Loews Corp said on Monday that it planned to spin off its Lorillard Inc cigarette unit, whose brands include Newport, Kent and Maverick.
The spinoff would be accomplished by swapping shares of Loews' Carolina Group, which tracks the performance of the company's cigarette assets, for new common shares in a separate Lorillard entity.
Loews, whose businesses include financial, energy, hotel and watch-making companies, is a New York-based conglomerate run by the Tisch family.
"Over the past several years, the tobacco business has not been a primary focus for Loews," Chief Executive James Tisch said. He added that the deal would improve the company's risk profile.
The deal calls for the exchange of one Lorillard common share for each Carolina Group share. Carolina shareholders would hold about 62 percent of Lorillard.

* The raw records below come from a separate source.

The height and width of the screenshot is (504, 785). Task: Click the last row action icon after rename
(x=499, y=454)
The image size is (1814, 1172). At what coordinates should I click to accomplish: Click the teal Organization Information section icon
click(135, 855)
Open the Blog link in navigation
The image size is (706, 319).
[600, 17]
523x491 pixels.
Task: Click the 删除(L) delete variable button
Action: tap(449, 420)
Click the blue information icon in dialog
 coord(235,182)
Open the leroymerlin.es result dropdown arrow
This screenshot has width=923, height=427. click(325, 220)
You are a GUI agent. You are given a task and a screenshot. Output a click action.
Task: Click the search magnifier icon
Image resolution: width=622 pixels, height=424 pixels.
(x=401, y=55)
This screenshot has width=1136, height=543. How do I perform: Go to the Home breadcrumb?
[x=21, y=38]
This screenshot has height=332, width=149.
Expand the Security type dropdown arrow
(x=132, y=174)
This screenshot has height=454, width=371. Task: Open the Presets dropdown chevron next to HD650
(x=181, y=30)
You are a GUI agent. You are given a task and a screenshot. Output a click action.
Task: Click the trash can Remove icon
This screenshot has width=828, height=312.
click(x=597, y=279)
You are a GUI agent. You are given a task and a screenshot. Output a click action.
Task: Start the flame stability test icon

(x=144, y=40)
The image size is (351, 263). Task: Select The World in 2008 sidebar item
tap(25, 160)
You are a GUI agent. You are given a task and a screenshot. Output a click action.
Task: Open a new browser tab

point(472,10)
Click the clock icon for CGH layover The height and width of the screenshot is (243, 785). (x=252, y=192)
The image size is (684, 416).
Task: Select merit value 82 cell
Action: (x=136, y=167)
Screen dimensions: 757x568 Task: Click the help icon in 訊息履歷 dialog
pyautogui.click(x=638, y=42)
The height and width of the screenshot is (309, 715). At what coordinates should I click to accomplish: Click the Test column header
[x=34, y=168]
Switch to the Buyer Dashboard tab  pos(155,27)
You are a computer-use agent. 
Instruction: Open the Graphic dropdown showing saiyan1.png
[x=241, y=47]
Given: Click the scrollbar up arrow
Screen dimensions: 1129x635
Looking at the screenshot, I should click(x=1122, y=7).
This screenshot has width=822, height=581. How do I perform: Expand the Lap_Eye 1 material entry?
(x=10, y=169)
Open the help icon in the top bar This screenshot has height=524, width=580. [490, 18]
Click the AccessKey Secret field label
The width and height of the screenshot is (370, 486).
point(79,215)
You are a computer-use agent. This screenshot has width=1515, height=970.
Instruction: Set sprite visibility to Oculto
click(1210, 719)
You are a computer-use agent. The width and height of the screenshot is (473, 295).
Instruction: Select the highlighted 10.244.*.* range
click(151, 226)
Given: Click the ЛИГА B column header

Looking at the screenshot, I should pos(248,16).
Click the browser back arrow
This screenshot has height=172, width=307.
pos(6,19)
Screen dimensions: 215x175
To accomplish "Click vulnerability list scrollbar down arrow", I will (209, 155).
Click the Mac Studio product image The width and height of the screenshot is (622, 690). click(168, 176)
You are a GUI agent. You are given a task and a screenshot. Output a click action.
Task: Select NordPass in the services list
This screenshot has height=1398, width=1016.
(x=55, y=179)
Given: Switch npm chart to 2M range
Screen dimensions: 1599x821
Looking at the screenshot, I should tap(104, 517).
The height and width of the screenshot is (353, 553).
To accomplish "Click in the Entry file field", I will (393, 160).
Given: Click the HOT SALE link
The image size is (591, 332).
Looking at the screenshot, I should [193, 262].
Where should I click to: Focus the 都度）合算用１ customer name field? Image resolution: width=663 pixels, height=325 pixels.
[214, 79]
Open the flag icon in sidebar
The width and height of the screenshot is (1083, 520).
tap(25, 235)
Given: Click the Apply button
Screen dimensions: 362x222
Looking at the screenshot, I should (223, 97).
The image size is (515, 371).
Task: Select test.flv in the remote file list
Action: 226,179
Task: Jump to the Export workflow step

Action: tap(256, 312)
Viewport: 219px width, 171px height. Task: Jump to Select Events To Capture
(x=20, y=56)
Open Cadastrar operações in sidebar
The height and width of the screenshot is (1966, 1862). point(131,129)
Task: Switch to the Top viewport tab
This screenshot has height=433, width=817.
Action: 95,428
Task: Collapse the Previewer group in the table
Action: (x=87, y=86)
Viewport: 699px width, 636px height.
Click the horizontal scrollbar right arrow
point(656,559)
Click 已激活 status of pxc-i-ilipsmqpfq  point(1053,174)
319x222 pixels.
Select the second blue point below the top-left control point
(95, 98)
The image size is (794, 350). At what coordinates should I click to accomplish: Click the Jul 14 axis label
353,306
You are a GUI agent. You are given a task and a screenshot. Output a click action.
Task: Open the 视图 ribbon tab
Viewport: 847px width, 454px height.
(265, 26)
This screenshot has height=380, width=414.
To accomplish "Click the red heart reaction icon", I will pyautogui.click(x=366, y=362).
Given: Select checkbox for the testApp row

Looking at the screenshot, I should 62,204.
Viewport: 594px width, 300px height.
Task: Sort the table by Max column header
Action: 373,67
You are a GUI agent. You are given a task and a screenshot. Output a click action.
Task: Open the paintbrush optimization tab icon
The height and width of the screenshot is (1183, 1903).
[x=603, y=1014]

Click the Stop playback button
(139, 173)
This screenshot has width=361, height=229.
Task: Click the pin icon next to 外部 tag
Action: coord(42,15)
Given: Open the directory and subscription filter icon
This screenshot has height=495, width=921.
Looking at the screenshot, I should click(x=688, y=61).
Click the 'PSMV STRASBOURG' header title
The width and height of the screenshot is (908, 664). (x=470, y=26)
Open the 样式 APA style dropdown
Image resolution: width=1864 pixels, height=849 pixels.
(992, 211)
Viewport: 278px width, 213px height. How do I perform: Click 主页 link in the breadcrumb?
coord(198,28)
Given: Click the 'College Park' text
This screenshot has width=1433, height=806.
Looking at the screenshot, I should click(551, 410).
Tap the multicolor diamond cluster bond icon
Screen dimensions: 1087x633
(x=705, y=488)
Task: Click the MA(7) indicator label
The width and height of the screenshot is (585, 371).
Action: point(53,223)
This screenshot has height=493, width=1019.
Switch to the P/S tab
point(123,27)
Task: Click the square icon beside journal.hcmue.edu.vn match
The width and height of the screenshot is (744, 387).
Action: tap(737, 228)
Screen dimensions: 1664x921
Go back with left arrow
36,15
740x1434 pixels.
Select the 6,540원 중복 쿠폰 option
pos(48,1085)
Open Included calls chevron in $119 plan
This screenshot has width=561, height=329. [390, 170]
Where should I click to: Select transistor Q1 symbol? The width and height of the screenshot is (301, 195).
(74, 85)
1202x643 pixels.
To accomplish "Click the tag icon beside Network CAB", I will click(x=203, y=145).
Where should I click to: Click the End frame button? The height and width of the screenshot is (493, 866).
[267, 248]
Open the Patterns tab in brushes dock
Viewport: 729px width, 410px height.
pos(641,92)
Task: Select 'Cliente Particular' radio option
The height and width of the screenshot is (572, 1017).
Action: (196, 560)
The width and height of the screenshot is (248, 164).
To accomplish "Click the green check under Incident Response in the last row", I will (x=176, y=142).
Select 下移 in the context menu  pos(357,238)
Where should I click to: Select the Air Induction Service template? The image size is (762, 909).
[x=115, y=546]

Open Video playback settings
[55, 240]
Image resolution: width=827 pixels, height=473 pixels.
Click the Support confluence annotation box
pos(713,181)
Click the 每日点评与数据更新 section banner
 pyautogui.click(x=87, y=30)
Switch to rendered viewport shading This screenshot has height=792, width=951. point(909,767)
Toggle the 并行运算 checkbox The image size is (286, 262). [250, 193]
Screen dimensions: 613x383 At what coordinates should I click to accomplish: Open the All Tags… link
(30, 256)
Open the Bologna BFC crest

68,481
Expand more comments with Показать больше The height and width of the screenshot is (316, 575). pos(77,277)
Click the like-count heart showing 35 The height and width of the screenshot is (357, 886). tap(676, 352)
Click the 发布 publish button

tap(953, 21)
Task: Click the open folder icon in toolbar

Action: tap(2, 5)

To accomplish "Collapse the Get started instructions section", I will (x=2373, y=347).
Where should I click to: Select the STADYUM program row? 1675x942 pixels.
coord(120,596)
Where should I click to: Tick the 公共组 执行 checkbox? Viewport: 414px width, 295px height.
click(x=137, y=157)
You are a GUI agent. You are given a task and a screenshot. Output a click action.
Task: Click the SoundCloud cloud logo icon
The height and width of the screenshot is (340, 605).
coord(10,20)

The remaining 38 percent of Lorillard stock could be exchanged for shares of Loew's common stock if the company believes market conditions are acceptable.
Loews expects to complete the Lorillard spinoff in mid-2008, and the cigarette company's stock would trade on the New York Stock Exchange.
"We have no plans to dispose or distribute any other subsidiaries that we own," Tisch said.
Lorillard generated a record $233.6 million in earnings during the third quarter.
Martin Orlowsky will remain chairman, president and CEO of Lorillard, Loews said.
On the call, Orlowsky said Lorillard would adopt a dividend payout ratio more in line with its US peers. He also said he was still in the process of formulating the soon-to-be independent company's financial strategy.